→ Task description
The expected result is an exact restatement of the data, free of pictures.

[Given records]

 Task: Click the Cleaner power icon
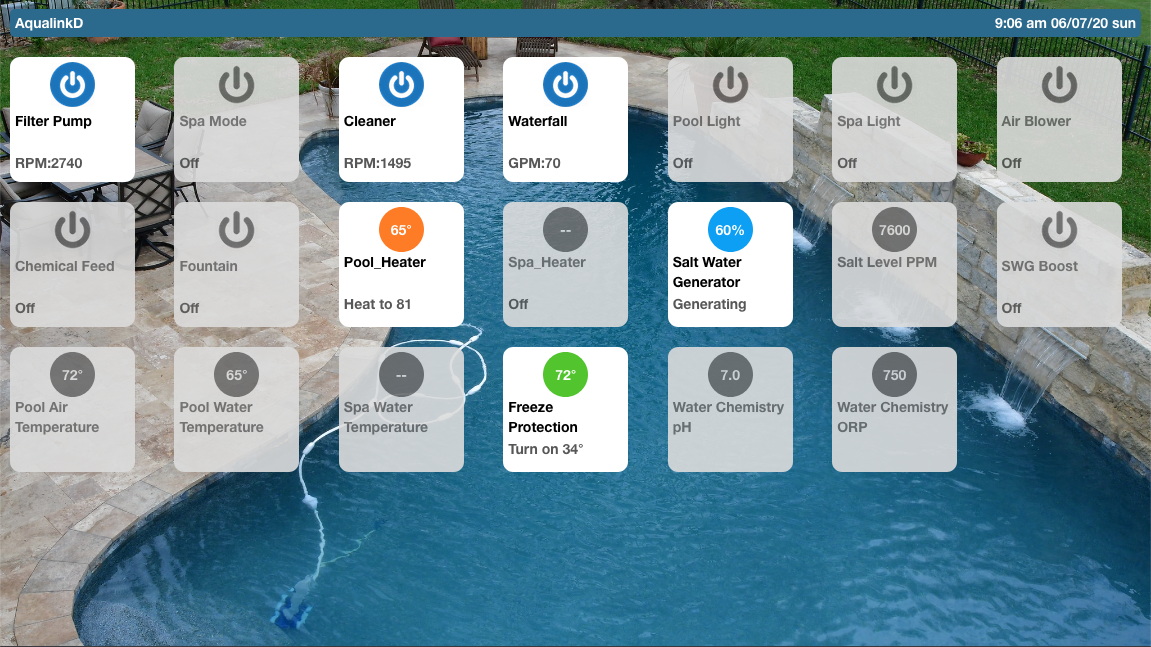(x=401, y=85)
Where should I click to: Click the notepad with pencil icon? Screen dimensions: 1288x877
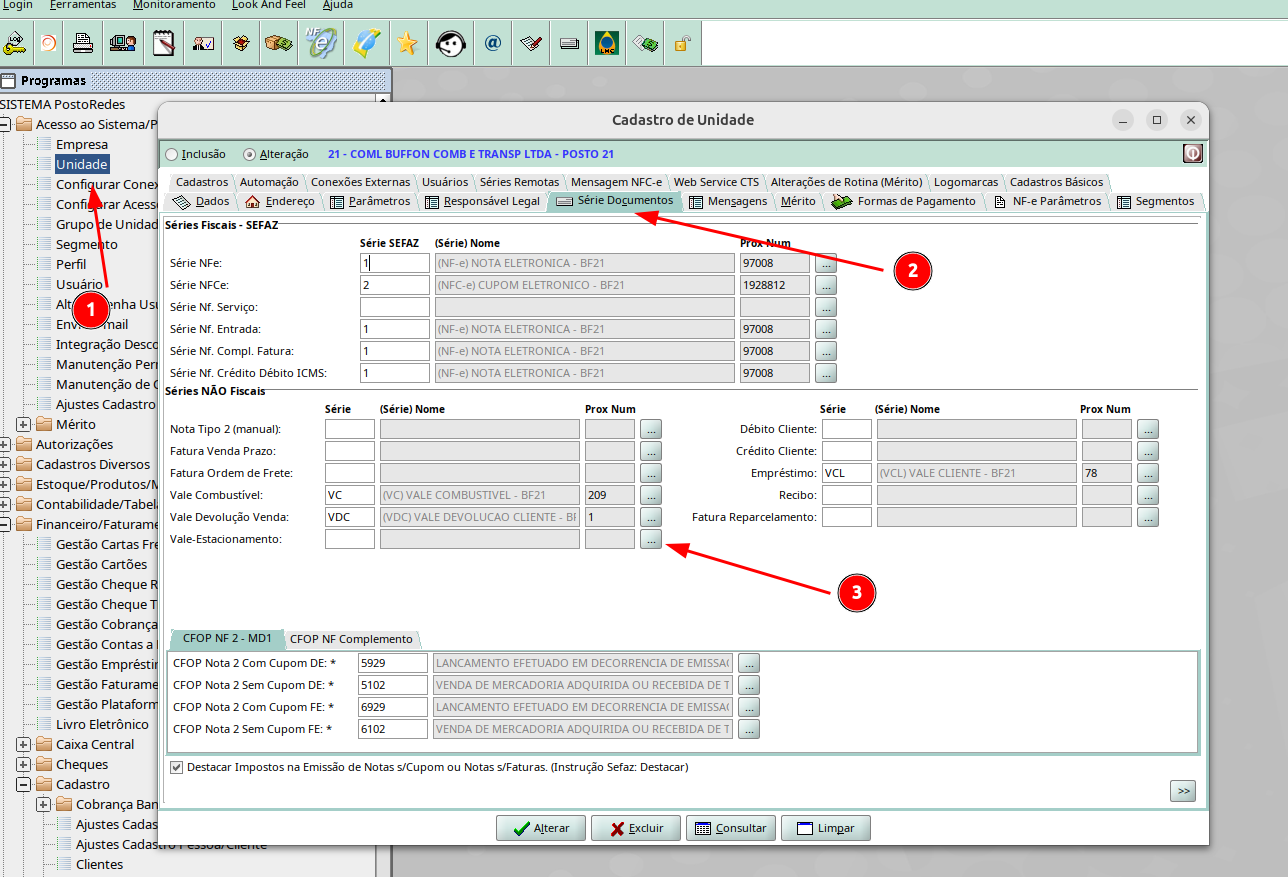[x=163, y=43]
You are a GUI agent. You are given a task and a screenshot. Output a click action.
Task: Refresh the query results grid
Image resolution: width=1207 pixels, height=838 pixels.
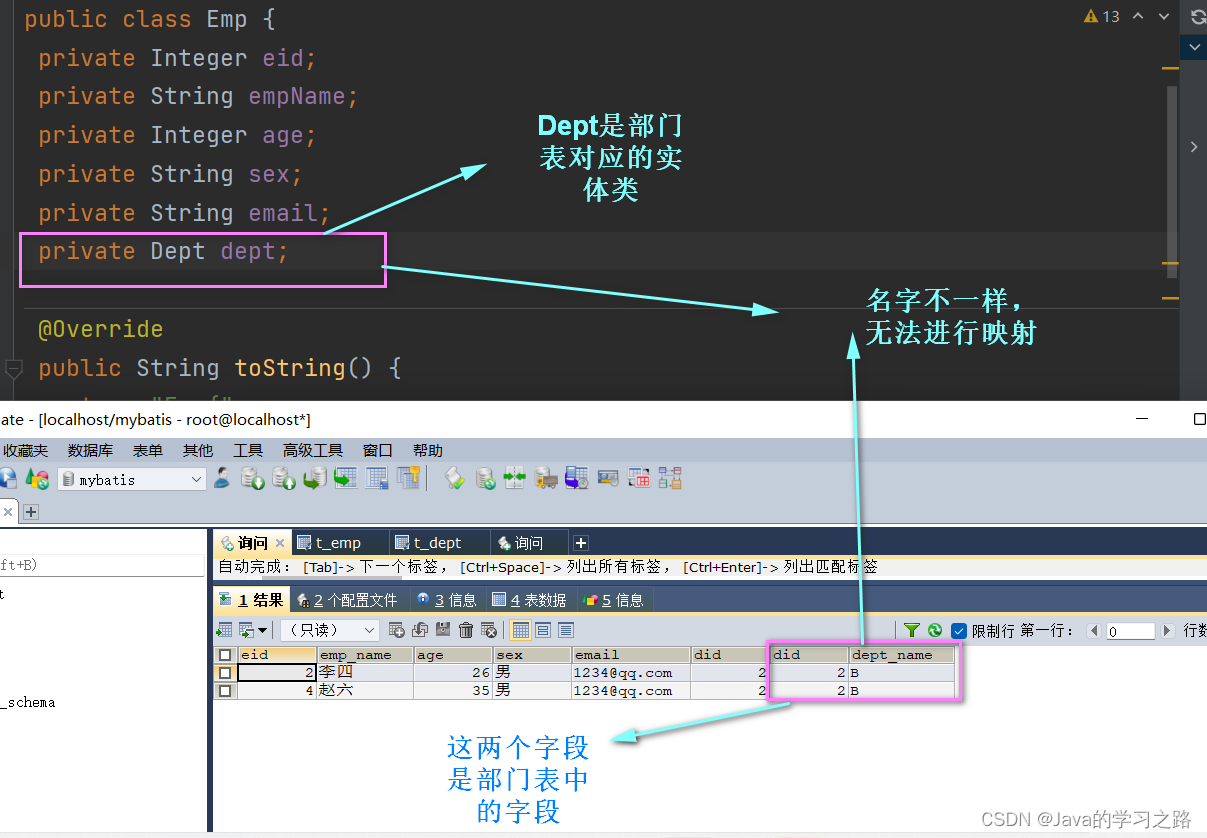[x=936, y=630]
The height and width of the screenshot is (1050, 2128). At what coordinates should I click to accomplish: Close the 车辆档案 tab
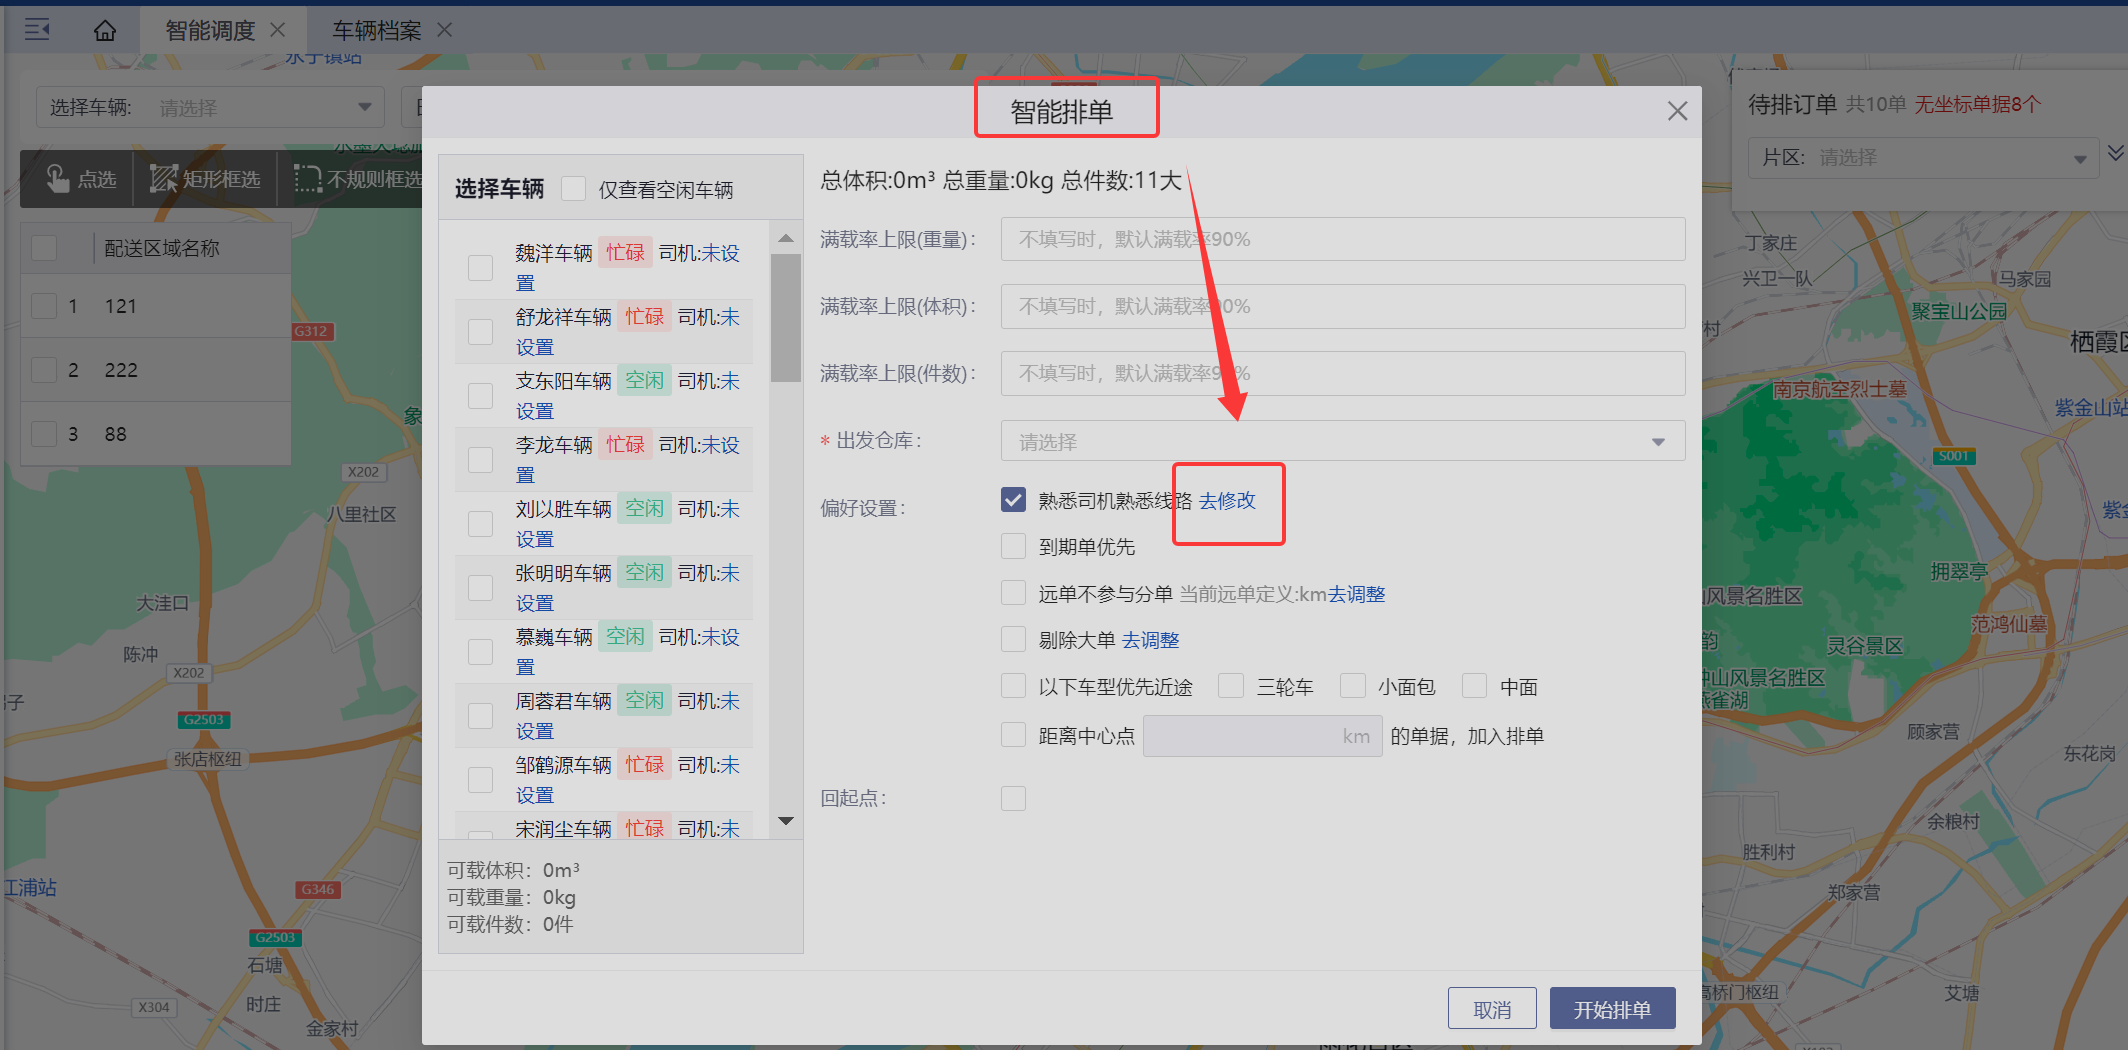445,30
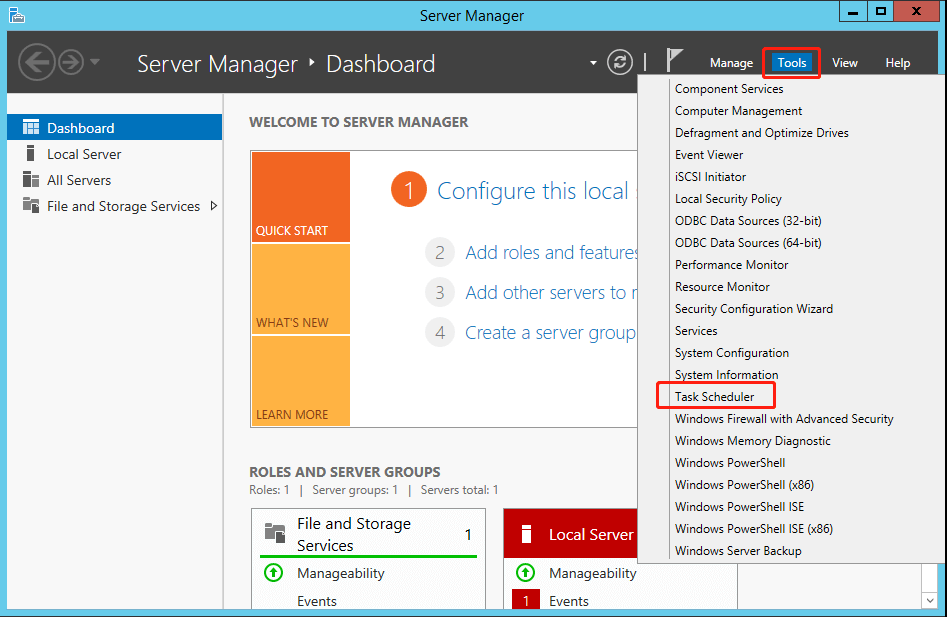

[/Given records]

→ Answer to this problem
 Task: Click the Cleaner power icon
(x=401, y=85)
Where should I click to: Click the notepad with pencil icon? Screen dimensions: 1288x877
[x=163, y=43]
You are a GUI agent. You are given a task and a screenshot. Output a click action.
Task: Refresh the query results grid
Image resolution: width=1207 pixels, height=838 pixels.
[x=936, y=630]
The height and width of the screenshot is (1050, 2128). At what coordinates should I click to accomplish: Close the 车辆档案 tab
445,30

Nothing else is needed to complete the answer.